Question

A proton enters a magnetic field of flux density $1.5Wb/{m^2}$ with a speed of $2 \times {10^7}m/s$ at an angle of $30^\circ$ with the field. The force on a proton will be
1.$0.44 \times {10^{ - 12}}N$
2.$2.4 \times {10^{ - 12}}N$
3.$24 \times {10^{ - 12}}N$
4.$0.024 \times {10^{ - 12}}N$

Answer 1

Here a proton is entering a magnetic field H. The proton will feel a force on it due to the magnetic field. The force on the proton will be proportional to the magnetic flux density and the velocity of the proton. Here there is a formula for calculating the force on a proton due to a magnetic field. Apply the formula and solve.

Formula Used:
The formula for the force on the proton is given by
$F = qvB\sin \theta$
Where;
F = Force;
q = charge on proton.
v = velocity or speed;
B = magnetic flux density.

Complete answer:
Find out the force on a proton which is entering in a magnetic field. With magnetic flux B = $1.5Wb/{m^2}$ and velocity v =$2 \times {10^7}m/s$. A positively charged particle which is put in a magnetic field will feel a force due to the presence of a magnetic field if the positive charge is moving relative to this field. Together the combination of these two effects creates a force that we call the Lorentz force. A positively charged particle which is moving through a magnetic field with a strength B and with a velocity v will feel the Lorentz force: $F = qvB\sin \theta$. The magnetic force is zero for motion parallel to the field; this produces a spiral motion than a circular one
The formula for force is:
$F = qvB\sin \theta$
Put the known values in the above equation; Take q = $1.6 \times {10^{ - 19}}$.
$F = (1.6 \times {10^{ - 19}}) \times 1.5 \times 2 \times {10^7} \times \sin 30$
Do the needed calculation:
$F = 3.2 \times 1.5 \times {10^{ - 12}}\sin 30$
Here, sin30 = 0.5
$F = 3.2 \times {10^{ - 12}} \times 0.5 \times 1.5$
The value of force is:
$F = 2.4 \times {10^{ - 12}}N$

Option “3” is correct.
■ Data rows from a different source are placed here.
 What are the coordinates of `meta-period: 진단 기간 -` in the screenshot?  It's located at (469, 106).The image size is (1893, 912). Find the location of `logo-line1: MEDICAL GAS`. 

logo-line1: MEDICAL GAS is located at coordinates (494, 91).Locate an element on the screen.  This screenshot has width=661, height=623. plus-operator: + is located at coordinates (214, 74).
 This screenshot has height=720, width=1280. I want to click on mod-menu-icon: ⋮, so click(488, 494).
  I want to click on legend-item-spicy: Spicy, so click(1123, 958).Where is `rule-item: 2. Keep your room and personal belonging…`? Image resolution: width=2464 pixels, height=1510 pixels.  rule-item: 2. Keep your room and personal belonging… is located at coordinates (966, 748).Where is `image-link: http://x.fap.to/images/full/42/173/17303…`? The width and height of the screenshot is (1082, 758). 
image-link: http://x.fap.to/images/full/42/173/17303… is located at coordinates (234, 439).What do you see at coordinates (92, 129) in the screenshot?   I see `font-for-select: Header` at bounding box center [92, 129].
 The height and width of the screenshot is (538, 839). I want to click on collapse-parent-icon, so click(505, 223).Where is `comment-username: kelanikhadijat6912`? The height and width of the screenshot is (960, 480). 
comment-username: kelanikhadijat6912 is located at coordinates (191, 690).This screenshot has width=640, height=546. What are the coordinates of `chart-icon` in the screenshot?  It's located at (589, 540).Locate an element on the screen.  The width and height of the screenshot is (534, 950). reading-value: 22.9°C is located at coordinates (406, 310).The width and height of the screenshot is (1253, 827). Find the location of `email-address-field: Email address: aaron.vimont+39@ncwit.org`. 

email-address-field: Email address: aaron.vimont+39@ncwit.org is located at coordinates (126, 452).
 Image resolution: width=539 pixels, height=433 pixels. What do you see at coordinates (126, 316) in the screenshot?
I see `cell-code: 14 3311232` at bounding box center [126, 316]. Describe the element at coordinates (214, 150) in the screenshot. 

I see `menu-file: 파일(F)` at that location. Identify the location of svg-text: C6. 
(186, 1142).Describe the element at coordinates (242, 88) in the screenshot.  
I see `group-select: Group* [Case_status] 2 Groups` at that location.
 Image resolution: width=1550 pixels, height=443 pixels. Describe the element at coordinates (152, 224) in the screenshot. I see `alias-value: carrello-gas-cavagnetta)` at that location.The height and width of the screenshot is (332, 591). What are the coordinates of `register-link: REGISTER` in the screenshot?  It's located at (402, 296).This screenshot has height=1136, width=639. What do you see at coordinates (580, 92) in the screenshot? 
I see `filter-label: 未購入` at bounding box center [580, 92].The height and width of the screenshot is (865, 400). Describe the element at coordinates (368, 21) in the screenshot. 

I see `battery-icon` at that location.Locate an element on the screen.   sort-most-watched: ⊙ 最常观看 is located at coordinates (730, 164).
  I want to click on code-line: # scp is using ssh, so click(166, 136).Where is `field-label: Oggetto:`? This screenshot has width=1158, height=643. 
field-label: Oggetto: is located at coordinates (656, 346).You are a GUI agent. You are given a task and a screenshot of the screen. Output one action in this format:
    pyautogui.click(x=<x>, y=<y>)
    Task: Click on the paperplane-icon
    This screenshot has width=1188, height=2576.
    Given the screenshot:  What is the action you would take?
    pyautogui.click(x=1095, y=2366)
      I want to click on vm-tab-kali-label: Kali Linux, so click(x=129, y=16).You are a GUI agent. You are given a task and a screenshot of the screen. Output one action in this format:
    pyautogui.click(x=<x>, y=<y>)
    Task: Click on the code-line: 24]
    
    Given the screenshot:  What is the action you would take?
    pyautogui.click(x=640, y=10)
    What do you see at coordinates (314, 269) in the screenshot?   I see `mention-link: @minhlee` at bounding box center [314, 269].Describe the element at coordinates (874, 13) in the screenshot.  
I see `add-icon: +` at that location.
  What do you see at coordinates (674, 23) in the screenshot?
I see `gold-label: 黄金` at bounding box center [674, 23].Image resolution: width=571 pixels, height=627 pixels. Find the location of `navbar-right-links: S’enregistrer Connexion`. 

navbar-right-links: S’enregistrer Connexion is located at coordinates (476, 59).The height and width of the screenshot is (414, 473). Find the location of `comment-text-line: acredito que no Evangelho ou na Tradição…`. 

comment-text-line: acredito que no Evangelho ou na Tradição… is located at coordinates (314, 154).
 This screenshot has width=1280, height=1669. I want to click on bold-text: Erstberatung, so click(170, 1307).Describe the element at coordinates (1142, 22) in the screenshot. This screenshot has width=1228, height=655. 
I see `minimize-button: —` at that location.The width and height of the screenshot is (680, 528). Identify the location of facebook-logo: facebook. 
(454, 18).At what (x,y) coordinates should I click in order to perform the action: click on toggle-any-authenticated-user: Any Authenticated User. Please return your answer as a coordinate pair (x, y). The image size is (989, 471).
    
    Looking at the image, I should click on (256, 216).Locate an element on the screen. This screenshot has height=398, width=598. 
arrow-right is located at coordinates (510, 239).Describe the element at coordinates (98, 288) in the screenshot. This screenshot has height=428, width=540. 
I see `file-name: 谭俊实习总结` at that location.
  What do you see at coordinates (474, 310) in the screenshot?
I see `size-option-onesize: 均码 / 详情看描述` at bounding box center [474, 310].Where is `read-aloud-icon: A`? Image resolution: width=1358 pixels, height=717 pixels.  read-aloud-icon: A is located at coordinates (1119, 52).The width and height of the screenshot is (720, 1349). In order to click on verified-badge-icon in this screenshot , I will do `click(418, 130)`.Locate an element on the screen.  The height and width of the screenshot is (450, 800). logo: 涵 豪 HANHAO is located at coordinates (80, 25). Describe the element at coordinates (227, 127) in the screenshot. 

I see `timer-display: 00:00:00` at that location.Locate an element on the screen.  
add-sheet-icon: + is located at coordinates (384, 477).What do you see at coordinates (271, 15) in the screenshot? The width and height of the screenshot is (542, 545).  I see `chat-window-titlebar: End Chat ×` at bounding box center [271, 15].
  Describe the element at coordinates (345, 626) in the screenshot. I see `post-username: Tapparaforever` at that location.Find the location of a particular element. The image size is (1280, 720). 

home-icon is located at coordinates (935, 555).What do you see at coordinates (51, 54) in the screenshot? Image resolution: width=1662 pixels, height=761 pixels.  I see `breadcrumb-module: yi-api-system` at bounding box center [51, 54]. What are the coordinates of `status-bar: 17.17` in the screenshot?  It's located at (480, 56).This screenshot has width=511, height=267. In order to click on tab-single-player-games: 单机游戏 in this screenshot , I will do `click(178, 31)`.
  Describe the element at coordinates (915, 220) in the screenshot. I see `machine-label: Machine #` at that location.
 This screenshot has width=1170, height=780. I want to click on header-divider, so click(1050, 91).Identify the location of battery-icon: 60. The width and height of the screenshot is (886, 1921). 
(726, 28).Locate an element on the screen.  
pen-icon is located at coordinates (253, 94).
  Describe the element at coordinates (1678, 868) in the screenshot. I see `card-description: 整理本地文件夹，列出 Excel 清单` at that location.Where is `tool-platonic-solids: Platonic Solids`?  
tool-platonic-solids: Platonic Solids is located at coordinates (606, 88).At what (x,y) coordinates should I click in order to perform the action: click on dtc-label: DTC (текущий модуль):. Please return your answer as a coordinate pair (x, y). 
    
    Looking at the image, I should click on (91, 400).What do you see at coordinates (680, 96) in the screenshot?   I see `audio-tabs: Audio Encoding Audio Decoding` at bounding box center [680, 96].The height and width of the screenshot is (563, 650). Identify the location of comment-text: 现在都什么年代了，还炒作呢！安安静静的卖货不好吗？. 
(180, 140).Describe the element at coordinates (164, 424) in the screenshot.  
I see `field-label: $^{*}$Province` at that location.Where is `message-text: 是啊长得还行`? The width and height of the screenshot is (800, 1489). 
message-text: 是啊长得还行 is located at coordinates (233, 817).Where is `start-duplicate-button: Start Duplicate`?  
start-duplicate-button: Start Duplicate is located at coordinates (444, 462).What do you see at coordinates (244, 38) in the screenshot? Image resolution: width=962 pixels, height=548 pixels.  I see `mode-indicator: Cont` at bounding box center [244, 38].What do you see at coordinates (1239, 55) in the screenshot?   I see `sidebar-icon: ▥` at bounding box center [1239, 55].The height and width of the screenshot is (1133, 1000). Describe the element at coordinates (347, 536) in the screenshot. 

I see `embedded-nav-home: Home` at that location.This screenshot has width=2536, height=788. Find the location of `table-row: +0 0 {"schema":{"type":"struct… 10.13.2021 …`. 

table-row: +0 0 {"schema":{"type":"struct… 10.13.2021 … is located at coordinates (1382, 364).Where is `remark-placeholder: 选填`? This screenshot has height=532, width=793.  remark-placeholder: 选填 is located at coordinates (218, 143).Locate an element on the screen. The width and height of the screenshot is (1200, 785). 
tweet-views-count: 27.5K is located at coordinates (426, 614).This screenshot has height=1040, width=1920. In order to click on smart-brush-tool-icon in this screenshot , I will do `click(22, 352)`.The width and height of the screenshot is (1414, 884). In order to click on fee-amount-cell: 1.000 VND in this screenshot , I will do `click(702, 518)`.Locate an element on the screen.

The force on a proton will be $2.4 \times {10^{ - 12}}N$.

Note:
Here we need one equation for force on a proton in a magnetic field and rest of the values are already given, just put in the given values in the equation and solve for the unknown and also make sure to take the value of proton to be $1.6 \times {10^{ - 19}}C$.